On Fri, 2017-02-24 at 16:01 -0500, Eli Schwartz wrote:
Congratulations, you have just won today's FUD award!
The goal, as I understood it, is to promote the practice of upstream developers (project maintainers, release managers, whomever) signing their code so that downstream users and packagers can verify that the source they receive is identical to what upstream wants to put out. For me, trusting the "generate an archive" to a third party is in opposition of promoting good practice. I don't care if GitHub is good today, they may not be good tomorrow, and if an upstream gets cozy to the idea of "just download the GitHub archive" to sign off a release, they open themselves up to a world of hurt when GitHub (or anyone successfully pulling off a MITM attack -- unlikely with HTTPS, but not entirely impossible) starts messing with those archives, inserting/changing things not supposed to be there. I do believe there is a healthy amount of uncertainty and doubt to take here. It's great that GitHub generates archives today that are identical to git-archive's own files. It may not always be the case.
For everyone else on this thread, what that Wiki *really* said, is:
4. Go back to your "Releases" section and download the tarball mysoftware-0.4.tar.gz automatically generated by GitHub. Verify that the tarball contains exactly the same data as the git repository.
The wiki also skimmed over exactly how to do this. "diff -r", comparing checksums from git-archive, diffoscope?
Also, that Wiki page actually gave the original source for Mike's plagiarized local example. But someone should probably fix that Wiki, and Mike's untested plagiarism... because I, having actually tested it myself, can confirm those commands don't work on account of someone being really confused what a "tag" is.

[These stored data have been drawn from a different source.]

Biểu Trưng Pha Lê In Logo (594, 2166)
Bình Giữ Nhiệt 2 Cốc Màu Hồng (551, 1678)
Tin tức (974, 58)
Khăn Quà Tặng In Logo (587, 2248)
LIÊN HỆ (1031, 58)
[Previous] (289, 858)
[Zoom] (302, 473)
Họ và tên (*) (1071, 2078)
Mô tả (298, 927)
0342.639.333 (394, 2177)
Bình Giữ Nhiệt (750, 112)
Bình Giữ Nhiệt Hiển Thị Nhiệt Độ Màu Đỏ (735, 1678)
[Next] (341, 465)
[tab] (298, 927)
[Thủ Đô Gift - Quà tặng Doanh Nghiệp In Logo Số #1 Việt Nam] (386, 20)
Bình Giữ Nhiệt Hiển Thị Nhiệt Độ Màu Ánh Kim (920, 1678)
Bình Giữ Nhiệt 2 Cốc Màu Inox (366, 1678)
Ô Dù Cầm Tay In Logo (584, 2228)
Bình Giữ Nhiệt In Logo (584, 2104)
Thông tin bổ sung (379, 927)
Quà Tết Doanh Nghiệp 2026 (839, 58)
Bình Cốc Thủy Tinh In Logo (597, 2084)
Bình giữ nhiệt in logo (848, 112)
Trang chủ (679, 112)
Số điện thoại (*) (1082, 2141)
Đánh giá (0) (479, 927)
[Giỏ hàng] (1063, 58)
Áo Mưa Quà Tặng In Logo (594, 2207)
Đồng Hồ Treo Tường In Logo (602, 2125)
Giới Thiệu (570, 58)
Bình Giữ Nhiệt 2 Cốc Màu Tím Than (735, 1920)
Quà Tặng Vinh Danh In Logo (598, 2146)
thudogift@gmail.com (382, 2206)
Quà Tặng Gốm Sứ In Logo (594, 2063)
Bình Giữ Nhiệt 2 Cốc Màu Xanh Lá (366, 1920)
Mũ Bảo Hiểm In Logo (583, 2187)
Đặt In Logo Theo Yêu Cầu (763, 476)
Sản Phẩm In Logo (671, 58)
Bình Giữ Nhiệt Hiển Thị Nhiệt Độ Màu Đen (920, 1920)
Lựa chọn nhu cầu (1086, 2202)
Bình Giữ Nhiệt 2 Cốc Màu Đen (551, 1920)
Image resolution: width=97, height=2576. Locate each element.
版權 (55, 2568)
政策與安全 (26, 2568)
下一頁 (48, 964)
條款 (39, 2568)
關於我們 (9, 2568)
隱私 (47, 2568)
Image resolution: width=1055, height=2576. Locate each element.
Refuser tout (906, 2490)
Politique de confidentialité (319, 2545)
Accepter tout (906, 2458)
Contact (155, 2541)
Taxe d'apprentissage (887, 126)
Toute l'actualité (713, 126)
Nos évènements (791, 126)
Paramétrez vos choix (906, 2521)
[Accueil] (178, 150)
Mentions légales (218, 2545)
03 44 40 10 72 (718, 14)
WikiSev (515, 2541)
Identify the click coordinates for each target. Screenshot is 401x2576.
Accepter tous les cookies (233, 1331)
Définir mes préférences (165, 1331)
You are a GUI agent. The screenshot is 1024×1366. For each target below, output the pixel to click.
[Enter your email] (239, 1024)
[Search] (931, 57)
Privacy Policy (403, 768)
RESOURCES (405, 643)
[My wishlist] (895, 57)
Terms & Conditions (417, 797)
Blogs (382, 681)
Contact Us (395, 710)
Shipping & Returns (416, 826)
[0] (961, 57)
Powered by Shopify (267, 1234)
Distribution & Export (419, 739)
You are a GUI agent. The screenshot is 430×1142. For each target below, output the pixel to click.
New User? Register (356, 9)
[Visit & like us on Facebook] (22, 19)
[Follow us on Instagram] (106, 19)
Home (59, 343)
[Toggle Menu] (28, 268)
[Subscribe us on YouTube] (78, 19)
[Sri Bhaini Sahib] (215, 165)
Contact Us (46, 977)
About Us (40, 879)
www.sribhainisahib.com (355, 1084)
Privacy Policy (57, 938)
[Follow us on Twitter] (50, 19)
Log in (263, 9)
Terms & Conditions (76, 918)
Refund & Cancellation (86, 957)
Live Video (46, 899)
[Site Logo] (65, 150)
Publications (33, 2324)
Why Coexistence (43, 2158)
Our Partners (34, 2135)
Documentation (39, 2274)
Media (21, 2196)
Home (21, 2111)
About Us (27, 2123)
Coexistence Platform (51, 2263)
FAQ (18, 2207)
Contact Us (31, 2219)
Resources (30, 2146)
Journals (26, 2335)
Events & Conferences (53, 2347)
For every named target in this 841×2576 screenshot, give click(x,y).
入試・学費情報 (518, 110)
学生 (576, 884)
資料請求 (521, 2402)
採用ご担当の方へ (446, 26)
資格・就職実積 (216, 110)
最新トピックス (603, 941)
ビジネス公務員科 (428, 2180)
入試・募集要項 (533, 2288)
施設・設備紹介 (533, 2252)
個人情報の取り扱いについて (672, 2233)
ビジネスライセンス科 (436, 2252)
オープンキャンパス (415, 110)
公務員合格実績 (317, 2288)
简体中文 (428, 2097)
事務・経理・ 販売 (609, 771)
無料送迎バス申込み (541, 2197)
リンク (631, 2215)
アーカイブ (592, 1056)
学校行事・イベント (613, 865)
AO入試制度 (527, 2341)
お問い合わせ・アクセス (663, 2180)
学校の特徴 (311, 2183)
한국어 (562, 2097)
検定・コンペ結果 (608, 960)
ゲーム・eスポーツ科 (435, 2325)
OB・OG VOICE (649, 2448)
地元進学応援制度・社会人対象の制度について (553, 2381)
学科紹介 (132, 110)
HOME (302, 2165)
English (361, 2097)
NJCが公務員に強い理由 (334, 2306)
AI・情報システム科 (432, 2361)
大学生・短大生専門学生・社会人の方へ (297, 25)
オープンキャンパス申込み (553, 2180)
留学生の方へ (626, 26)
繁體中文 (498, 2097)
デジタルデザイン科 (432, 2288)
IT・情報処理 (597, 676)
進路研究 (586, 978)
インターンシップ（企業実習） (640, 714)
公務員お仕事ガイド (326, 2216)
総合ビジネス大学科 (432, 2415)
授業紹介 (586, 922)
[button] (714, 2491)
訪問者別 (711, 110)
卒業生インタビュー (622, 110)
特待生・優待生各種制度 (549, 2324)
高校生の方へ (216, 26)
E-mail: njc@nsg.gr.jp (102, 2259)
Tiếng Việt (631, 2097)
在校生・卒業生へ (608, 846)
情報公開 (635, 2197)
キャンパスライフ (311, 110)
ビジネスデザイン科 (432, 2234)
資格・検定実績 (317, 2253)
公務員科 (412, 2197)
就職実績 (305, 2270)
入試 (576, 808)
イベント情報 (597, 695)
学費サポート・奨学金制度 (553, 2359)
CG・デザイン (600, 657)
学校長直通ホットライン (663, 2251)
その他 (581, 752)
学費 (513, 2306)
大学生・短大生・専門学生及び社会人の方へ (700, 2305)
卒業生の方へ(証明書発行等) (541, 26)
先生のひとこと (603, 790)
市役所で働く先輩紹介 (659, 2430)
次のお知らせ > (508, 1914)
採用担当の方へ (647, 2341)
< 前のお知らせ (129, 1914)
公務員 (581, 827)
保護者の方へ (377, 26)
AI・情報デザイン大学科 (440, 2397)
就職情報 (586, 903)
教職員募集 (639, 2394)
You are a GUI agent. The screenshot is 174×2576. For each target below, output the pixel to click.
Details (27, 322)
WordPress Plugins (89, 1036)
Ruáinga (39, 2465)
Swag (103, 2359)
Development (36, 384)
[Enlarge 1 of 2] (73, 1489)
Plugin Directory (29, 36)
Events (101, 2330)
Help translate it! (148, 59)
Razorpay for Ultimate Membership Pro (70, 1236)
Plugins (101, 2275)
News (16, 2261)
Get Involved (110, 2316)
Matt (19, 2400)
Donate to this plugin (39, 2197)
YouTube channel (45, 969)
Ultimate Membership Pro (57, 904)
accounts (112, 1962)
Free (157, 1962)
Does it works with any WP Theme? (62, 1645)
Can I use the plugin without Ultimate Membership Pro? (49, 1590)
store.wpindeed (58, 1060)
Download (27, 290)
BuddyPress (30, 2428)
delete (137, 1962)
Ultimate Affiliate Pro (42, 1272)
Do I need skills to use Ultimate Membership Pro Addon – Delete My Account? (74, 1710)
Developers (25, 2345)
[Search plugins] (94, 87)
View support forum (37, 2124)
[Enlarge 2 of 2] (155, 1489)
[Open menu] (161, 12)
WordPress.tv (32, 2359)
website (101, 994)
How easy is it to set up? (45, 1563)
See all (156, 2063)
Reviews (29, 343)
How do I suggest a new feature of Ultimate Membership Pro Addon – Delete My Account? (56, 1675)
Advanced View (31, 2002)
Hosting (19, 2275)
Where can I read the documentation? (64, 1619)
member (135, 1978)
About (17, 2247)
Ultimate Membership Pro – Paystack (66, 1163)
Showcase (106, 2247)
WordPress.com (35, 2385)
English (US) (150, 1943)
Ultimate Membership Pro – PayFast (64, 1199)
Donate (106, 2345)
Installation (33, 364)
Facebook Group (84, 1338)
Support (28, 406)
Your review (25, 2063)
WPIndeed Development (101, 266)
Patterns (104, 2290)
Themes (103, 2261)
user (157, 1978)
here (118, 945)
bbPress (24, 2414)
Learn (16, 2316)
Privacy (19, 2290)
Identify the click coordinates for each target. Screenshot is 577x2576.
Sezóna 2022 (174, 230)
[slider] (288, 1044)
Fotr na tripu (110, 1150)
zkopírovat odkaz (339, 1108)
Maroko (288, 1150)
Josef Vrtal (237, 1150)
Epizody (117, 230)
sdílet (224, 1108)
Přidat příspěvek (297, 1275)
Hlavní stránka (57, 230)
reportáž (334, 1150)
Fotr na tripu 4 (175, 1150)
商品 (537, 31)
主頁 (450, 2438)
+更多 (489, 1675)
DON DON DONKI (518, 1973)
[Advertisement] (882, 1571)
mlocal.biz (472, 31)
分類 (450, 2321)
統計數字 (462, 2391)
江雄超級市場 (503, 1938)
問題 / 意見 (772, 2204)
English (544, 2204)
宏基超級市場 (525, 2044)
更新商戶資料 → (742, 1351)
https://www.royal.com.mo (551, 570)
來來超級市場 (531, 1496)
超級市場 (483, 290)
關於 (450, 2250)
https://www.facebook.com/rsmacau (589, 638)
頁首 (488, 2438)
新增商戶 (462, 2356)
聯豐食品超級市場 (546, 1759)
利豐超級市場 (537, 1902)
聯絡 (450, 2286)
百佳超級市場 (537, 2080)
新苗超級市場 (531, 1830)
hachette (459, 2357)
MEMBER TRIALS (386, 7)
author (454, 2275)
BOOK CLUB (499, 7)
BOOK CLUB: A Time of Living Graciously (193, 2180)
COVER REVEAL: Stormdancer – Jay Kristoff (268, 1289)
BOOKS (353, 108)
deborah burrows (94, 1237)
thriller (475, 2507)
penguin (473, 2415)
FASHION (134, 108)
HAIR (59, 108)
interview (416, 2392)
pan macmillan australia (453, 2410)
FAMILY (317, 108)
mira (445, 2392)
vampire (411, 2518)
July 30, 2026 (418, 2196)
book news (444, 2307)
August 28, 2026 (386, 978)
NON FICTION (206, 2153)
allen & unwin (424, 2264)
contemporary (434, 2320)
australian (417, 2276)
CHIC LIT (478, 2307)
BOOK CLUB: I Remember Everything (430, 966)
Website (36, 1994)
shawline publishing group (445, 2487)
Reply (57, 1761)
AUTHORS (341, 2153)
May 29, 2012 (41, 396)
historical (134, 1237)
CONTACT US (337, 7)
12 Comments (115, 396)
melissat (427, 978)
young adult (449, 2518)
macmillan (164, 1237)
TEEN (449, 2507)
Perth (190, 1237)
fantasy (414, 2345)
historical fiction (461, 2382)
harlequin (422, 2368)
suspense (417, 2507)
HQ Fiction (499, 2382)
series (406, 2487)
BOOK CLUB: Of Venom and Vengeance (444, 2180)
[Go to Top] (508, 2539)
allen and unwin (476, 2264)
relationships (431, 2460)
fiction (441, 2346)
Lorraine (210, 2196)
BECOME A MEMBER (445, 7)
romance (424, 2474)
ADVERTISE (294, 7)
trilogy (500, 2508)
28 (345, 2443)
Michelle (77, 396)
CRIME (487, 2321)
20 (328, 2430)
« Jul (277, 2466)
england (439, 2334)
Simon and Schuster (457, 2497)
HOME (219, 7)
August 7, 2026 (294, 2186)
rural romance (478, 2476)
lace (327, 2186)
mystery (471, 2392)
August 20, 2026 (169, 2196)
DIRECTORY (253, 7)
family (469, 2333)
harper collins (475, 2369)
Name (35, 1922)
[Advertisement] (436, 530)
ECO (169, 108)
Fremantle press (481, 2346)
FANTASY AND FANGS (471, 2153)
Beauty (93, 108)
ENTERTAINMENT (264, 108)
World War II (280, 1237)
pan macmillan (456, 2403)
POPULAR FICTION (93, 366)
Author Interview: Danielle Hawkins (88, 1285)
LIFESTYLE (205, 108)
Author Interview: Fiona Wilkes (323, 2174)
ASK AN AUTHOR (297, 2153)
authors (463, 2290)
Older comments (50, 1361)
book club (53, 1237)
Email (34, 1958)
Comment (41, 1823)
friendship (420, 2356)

I stopped reading after the prior point, but thanks for accusing me of plagiarism when their example doesn't even take the same route I did. Or accusing me of having it untested. I use the command all the time. It works. (And if you're saying any upstream developer doesn't understand what a tag is, I'm sorry. It's irresponsible to not know how to use your own tooling. Learn git and get good at it.)